Exercise details: Word for word, print out all of the data, omitting every image.

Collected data
───

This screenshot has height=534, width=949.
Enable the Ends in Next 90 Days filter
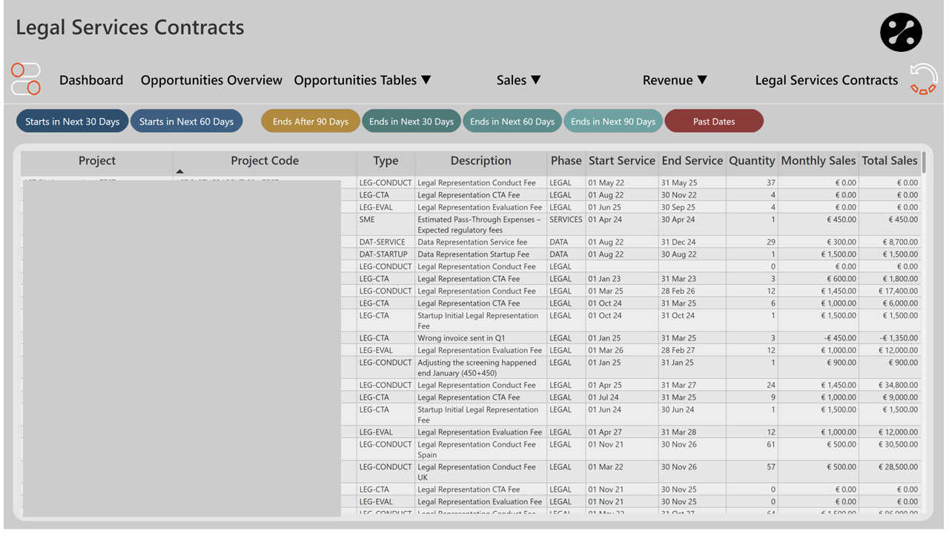point(613,121)
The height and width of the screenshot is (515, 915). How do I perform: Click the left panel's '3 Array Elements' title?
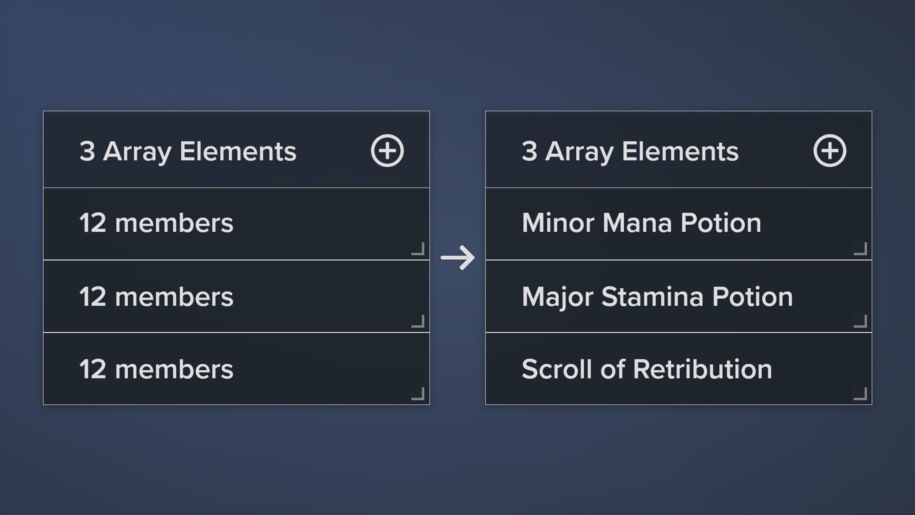pyautogui.click(x=188, y=151)
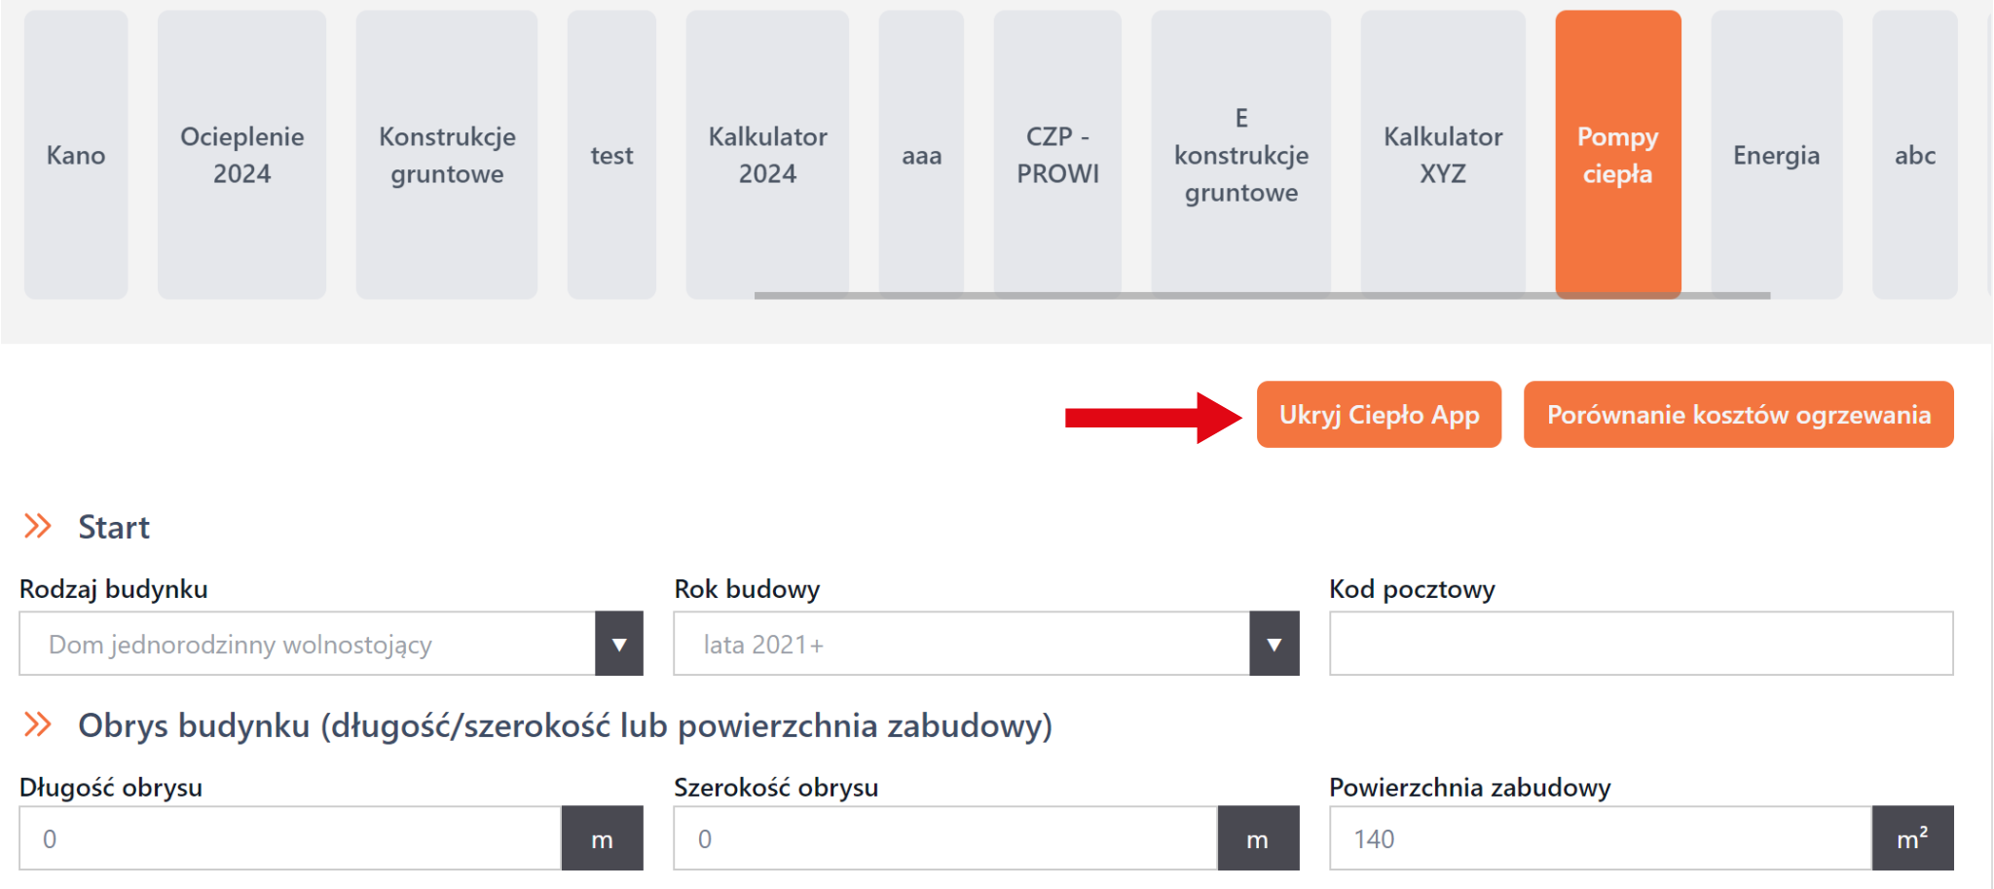1994x889 pixels.
Task: Open the Energia tab
Action: [x=1776, y=155]
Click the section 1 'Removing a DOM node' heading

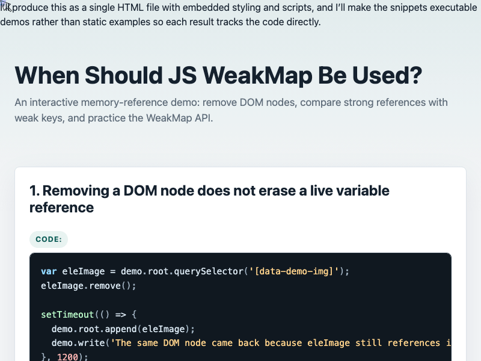click(x=209, y=199)
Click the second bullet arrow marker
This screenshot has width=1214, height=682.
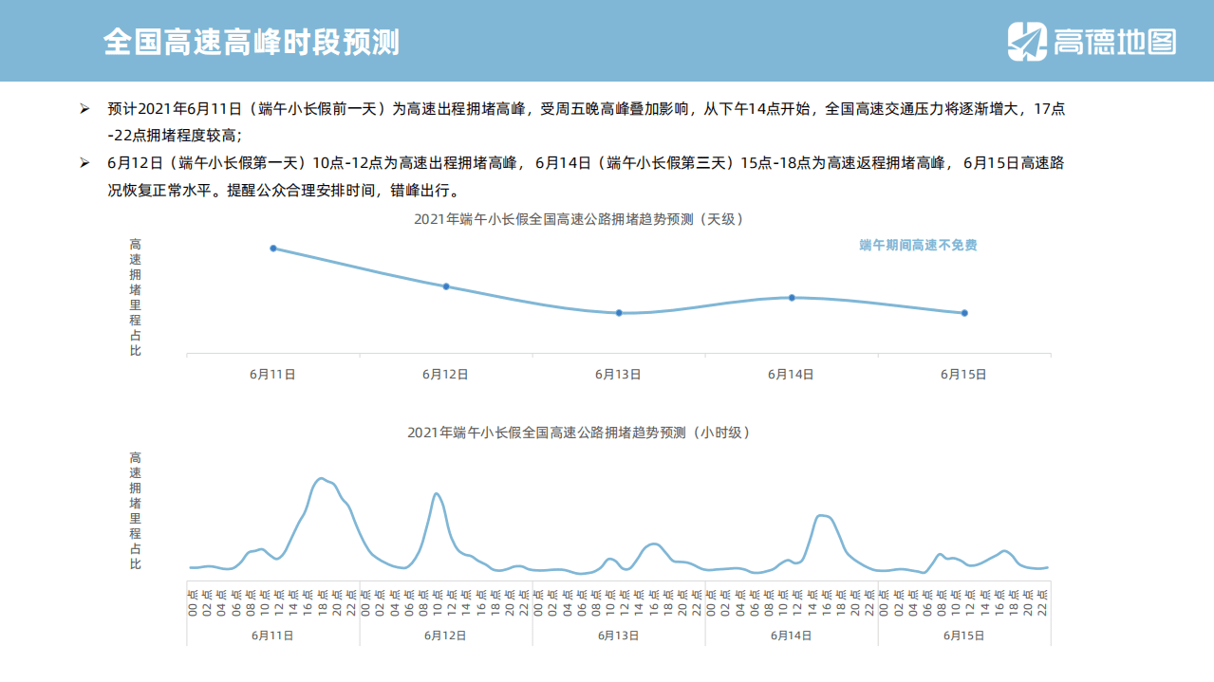[84, 162]
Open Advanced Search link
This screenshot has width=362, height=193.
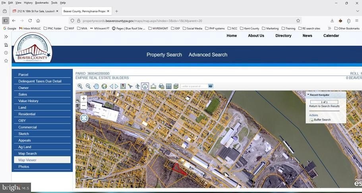(x=208, y=55)
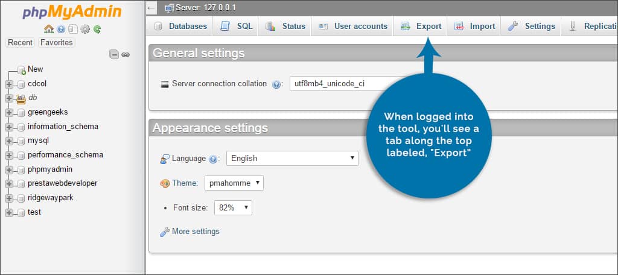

───

Exercise response:
This screenshot has height=534, width=949.
Enable the Ends in Next 90 Days filter
point(613,121)
The height and width of the screenshot is (515, 915). How do I perform: Click the left panel's '3 Array Elements' title?
pyautogui.click(x=188, y=151)
1994x889 pixels.
Task: Open the Energia tab
Action: [x=1776, y=155]
Click the section 1 'Removing a DOM node' heading

click(x=209, y=199)
Click the second bullet arrow marker
This screenshot has width=1214, height=682.
[84, 162]
Open Advanced Search link
This screenshot has width=362, height=193.
(x=208, y=55)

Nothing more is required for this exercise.